Written tasks:
A) In the forum thread, what did she used to have access to from a local brewery?
B) Please reproduce the part of the forum thread starting at "## Straw Hat" and ending at "make a difference.".

What are the other nutrition facts on it?


----------



## OneFineAcre (Jan 5, 2013)

Straw Hat Kikos said:
			
		

> OneFineAcre said:
> 
> 
> 
> ...


I'm just not interested in feeding it to them.  She doesn't get it very often.  See no need to make these types of temporary changes to diet just to save a few dollars.  Her daddy can keep feeding it to his cows.  It's such a small amount relative to his numbers it doesn't make a big deal.

She used to access to left over brewers grains from a local brewery.  Her dad had a few hogs then.  That was some great free food.


----------



## Straw Hat Kikos (Jan 5, 2013)

> I'm just not interested in feeding it to them.  She doesn't get it very often.  See no need to make these types of temporary changes to diet just to save a few dollars.  Her daddy can keep feeding it to his cows.  It's such a small amount relative to his numbers it doesn't make a big deal.
> 
> She used to access to left over brewers grains from a local brewery.  Her dad had a few hogs then.  That was some great free food.


Yeah I agree. No need to change everything for a once-in-a-while deal. And for the cattle...like you said, so little it doesn't make a difference.

I know a guy that feeds his goats only that. He is in Raleigh as you are.


----------

Data excerpts:
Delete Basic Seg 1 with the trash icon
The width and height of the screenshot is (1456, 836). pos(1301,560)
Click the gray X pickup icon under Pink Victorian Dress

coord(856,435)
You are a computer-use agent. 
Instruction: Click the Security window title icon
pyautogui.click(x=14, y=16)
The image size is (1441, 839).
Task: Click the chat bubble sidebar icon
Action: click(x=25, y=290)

* * *

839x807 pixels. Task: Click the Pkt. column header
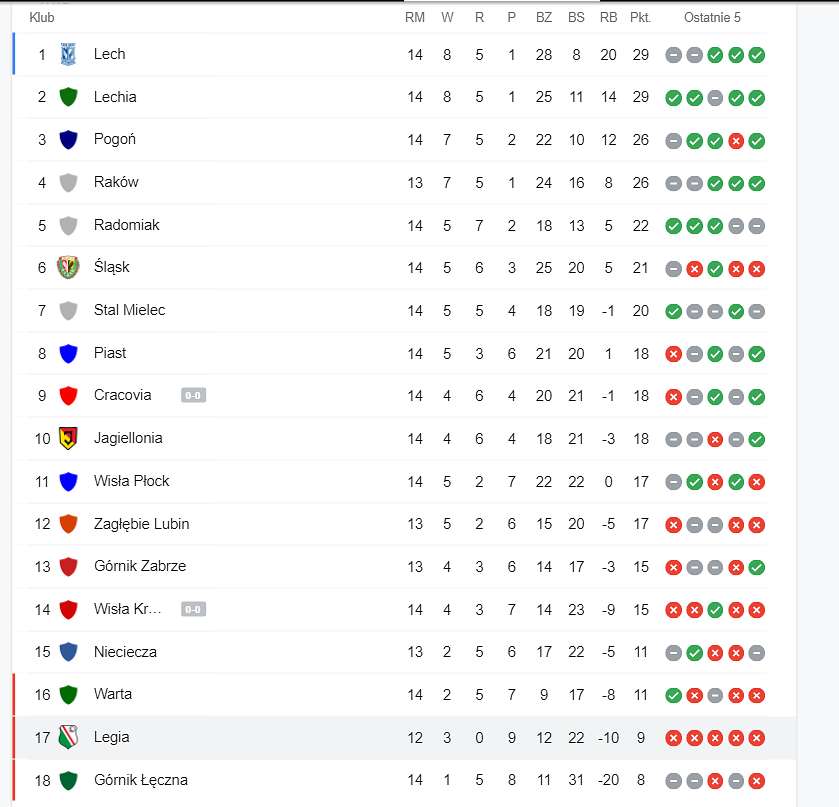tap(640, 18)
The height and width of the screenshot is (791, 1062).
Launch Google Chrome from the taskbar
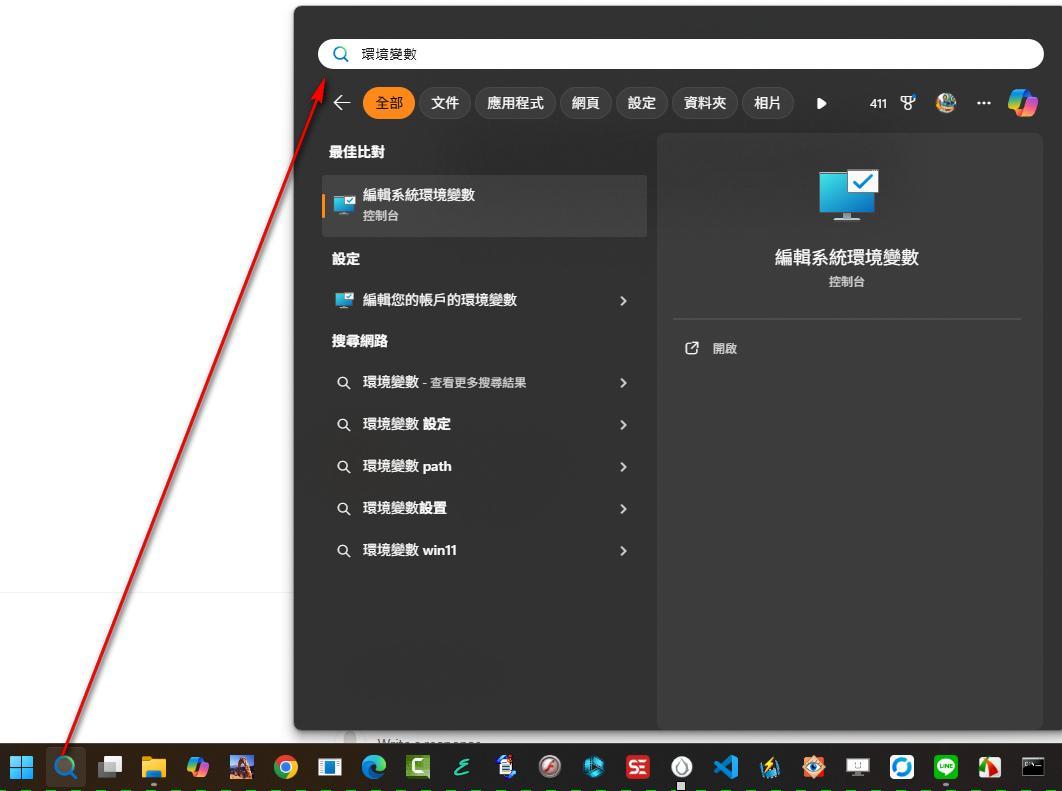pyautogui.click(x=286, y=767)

==

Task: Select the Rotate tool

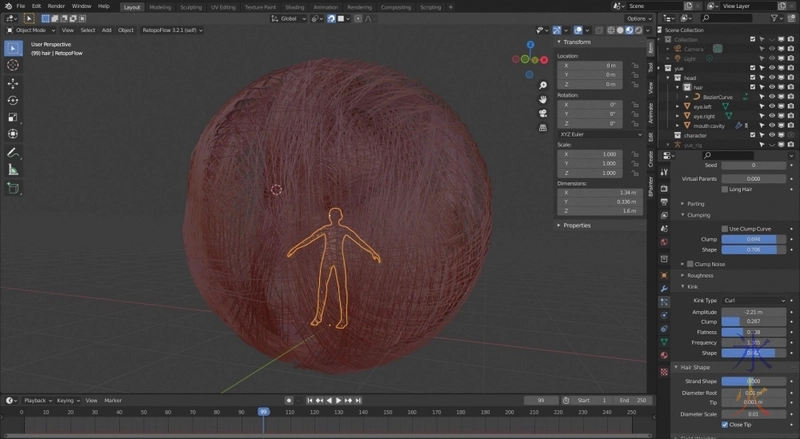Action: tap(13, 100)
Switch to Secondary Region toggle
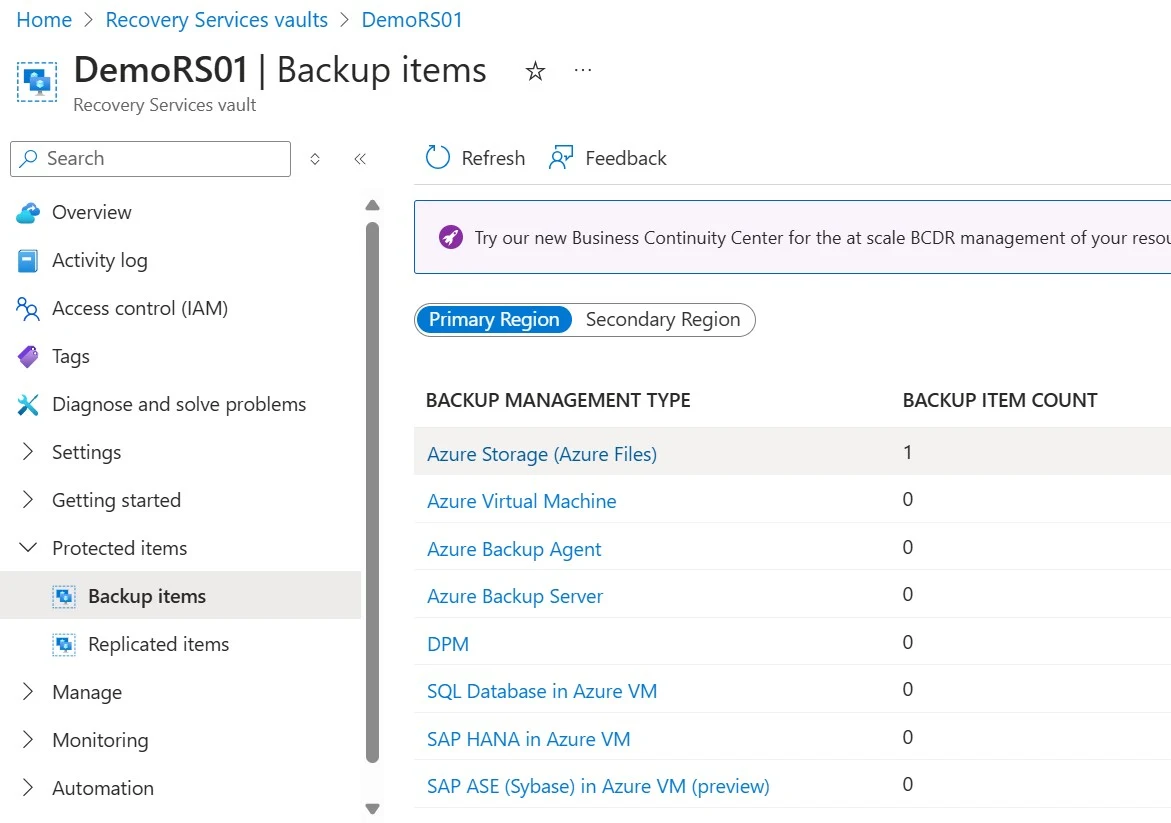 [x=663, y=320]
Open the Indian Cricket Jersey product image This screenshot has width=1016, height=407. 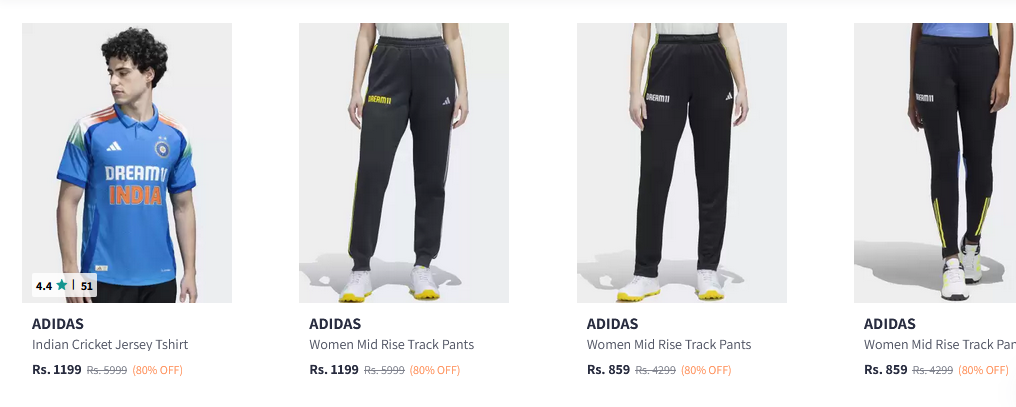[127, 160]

Answers for the exercise:
A) Left over brewers grains.

B)
## Straw Hat Kikos (Jan 5, 2013)

> I'm just not interested in feeding it to them.  She doesn't get it very often.  See no need to make these types of temporary changes to diet just to save a few dollars.  Her daddy can keep feeding it to his cows.  It's such a small amount relative to his numbers it doesn't make a big deal.
> 
> She used to access to left over brewers grains from a local brewery.  Her dad had a few hogs then.  That was some great free food.


Yeah I agree. No need to change everything for a once-in-a-while deal. And for the cattle...like you said, so little it doesn't make a difference.